Warehouse management systems (WMS) incorporate a warehouse’s operational processes and usually integrates with other enterprise systems, including production and sales programs, along with inventory control functionality or IMS integration. In some platforms, such as RFgen’s Warehouse Director, your WMS and IMS software are one and the same, allowing you to focus on accelerating inventory workflows without burdening your operation with a slow ROI.
The more centralized and holistic approach of a warehouse management system gives your business far more control of both your enterprise warehouse inventory and overall warehouse processes. Data from all aspects of enterprise inventory and warehouse processes can be integrated to provide more specific and actionable insights for your business, from raw materials to delivery. It can also help you to get the greatest ROI on your warehouse automation systems.
While inventory management is an absolute must-have for any warehouse, expanding that technology with WMS functionality like directed work and intelligent picking paths add another layer of control that optimizes performance, efficiency and scalability to new levels.
Many enterprises like yours are exploring new ways to improve their inventory systems, including more in-depth predictive analysis and more comprehensive warehouse management systems. Inventory management and warehouse management are often used interchangeably to refer to material and product tracking in these contexts. While they do have some overlap, each has a slightly different meaning when it comes to managing inventory.

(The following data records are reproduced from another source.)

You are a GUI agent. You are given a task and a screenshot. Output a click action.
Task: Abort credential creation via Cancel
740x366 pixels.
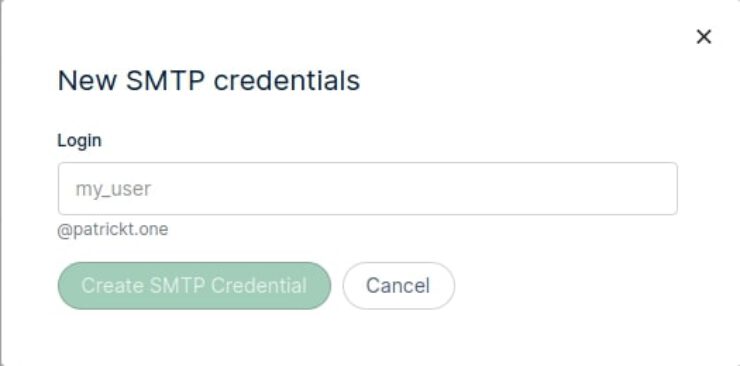[399, 286]
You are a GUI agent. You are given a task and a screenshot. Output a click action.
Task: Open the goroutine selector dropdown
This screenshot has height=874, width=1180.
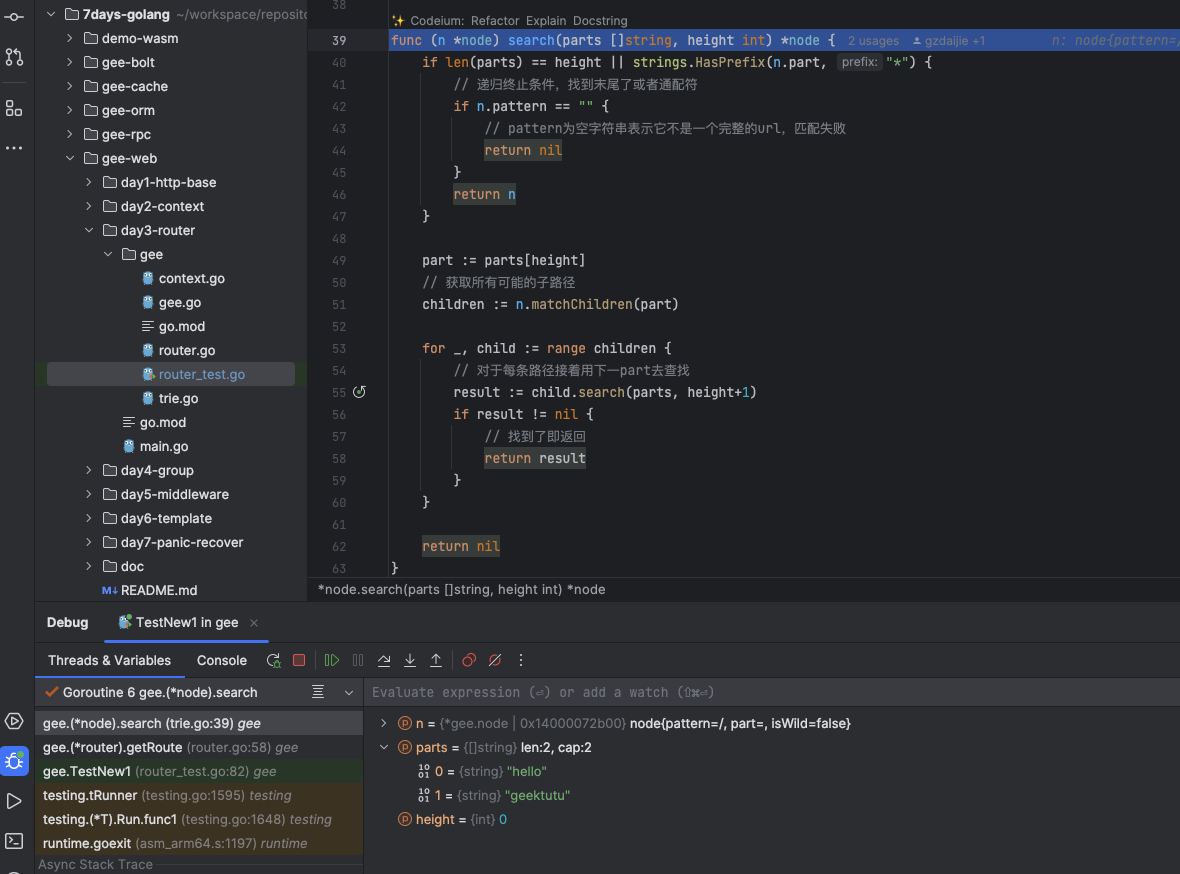pyautogui.click(x=349, y=692)
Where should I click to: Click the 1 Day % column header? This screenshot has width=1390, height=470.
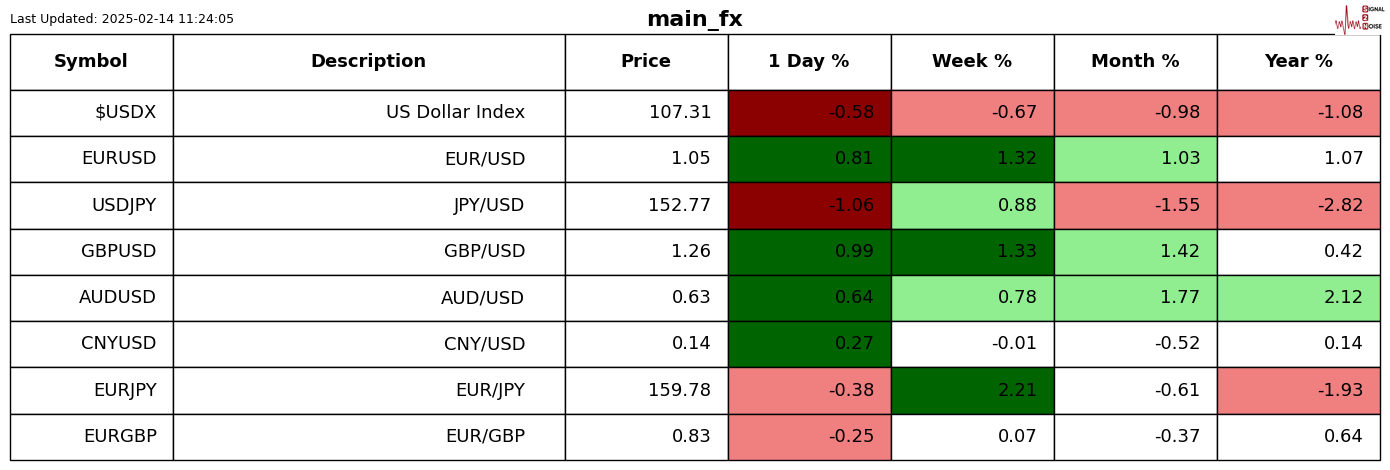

Inventory management provides a basic level of information to make material and product tracking more efficient. In an enterprise warehouse situation, however, more sophisticated systems are needed for better data and a greater return from your investment in materials, labor and technology. Warehouse management systems offer a broader, more integrated view of your inventory and warehouse processes.
An in-between approach is also available in the form of RFgen’s Warehouse Director, a WMS “Lite” technology that enables you to focus on maximizing your operational effectiveness with lightweight implementation, upkeep and cost.